Unocal commences offer to acquire outstanding stock of Pure Resources, Inc.
El Segundo, Calif., Sept. 5, 2002 -- Unocal Corporation (NYSE: UCL) today commenced its previously announced exchange offer to acquire all of the outstanding shares of Pure Resources, Inc. (NYSE: PRS) common stock that it does not already own.
Unocal, through its subsidiary Union Oil Company of California, currently owns approximately 65 percent of Pure's outstanding common stock. The exchange offer is scheduled to expire on Wednesday, Oct. 2, 2002.
As previously announced, Pure stockholders are being offered 0.6527 shares of Unocal common stock in exchange for each of their shares of Pure common stock. Following successful completion of the exchange offer, Unocal would effect a short form merger of Pure with a Unocal subsidiary. Pure shares held by the remaining public stockholders would be converted into the same consideration paid in the exchange offer, except for shares owned by stockholders who exercise appraisal rights.
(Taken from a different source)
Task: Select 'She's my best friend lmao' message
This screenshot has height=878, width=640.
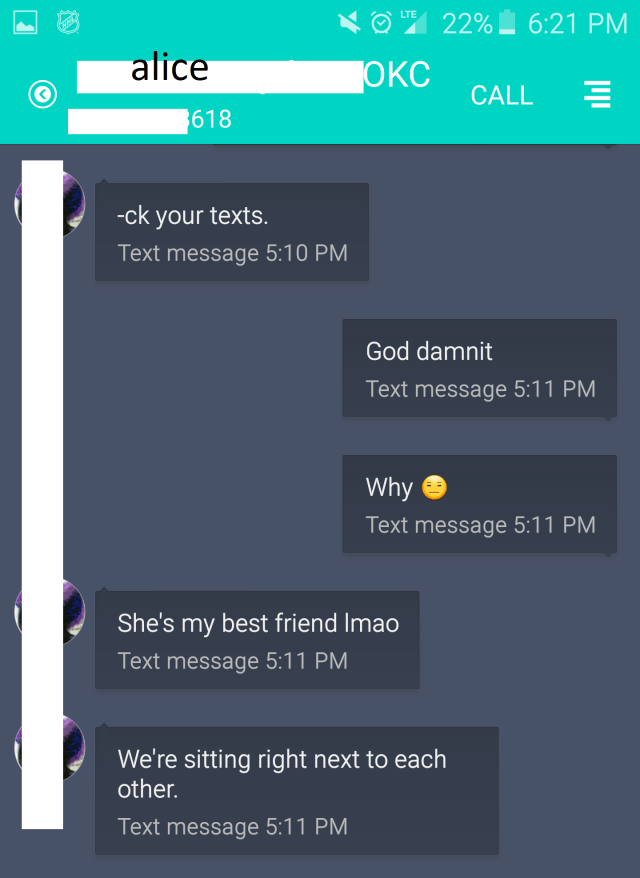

If Pure's stockholders choose to tender their shares, and if all Pure stock options vest and are exercised, Unocal would issue approximately 15.6 million shares in the transaction. Completion of the exchange offer is subject to the satisfaction of conditions, including that Unocal own at least 90 percent of the outstanding shares of Pure common stock at the completion of the exchange offer, and other customary conditions.
A prospectus, which is part of the Unocal Registration Statement on Form S-4, and related exchange offer materials, including a letter of transmittal, are being mailed to stockholders of Pure. Investors and stockholders of Pure are urged to read all of these documents carefully. These documents contain important information about the transaction and should be read in connection with making a decision with respect to the exchange offer.
Unocal has filed its Registration Statement on Form S-4 and a Schedule TO with the Securities and Exchange Commission (SEC). Investors and stockholders are able to obtain free copies of these documents through the SEC's web site, www.sec.gov. For additional information on the exchange offer or copies of any of the offering materials, stockholders may contact D.F. King & Co., Inc., at 800-769-6414. In addition, Merrill Lynch is the dealer-manager for the exchange offer and may be contacted at 866-276-1462.
In addition to the Registration Statement on Form S-4, Schedule TO, prospectus and related exchange offer materials, both Unocal and Pure file annual, quarterly and special reports, proxy statements and other information with the SEC. You may read and copy any reports, or other information filed by Unocal or Pure at the SEC public reference room at 450 Fifth Street, NW, Washington, D.C. 20549, or at any of the SEC's other public reference rooms in New York City, N.Y., and Chicago, Ill. Please call the SEC at 800-SEC-0330 for further information on the public reference rooms. Unocal's and Pure's filings with the SEC are also available to the public from commercial document-retrieval services and at the SEC web site.
About Unocal Corporation
Unocal is one of the world's largest independent natural gas and crude oil exploration and production companies. Based in El Segundo, Calif., Unocal's principal production operations are in North America, Asia, and the North Sea. Unocal is also one of the world's largest producers of geothermal energy with operations in Indonesia and the Philippines. More information about the company is available at www.unocal.com.
About Pure Resources, Inc.
Pure is an independent exploration and production company that develops and produces oil and natural gas in the Permian Basin, the San Juan Basin, the Gulf Coast and the Gulf of Mexico. The company also owns an undivided interest under approximately 6 million gross fee mineral acres throughout the Southern Gulf Coast region of the U.S. Pure was formed in May 2000 through the combination of Titan Exploration, Inc., and the Permian Basin business unit of Unocal Corporation.
This news release contains certain forward-looking statements about future business transactions involving Unocal and Pure. These statements are not guarantees of future performance and involve certain risks and uncertainties that are difficult to predict. The statements are based upon Unocal's current expectations and beliefs and are subject to a number of known and unknown risks and uncertainties that could cause actual results to differ materially from those described in the forward looking statements. Actual results could differ materially from what is expressed or forecasted in this news release. Those risk factors are discussed in the Unocal and Pure Annual Reports on Form 10-K and subsequent reports that have been filed by the companies with the U.S. Securities and Exchange Commission.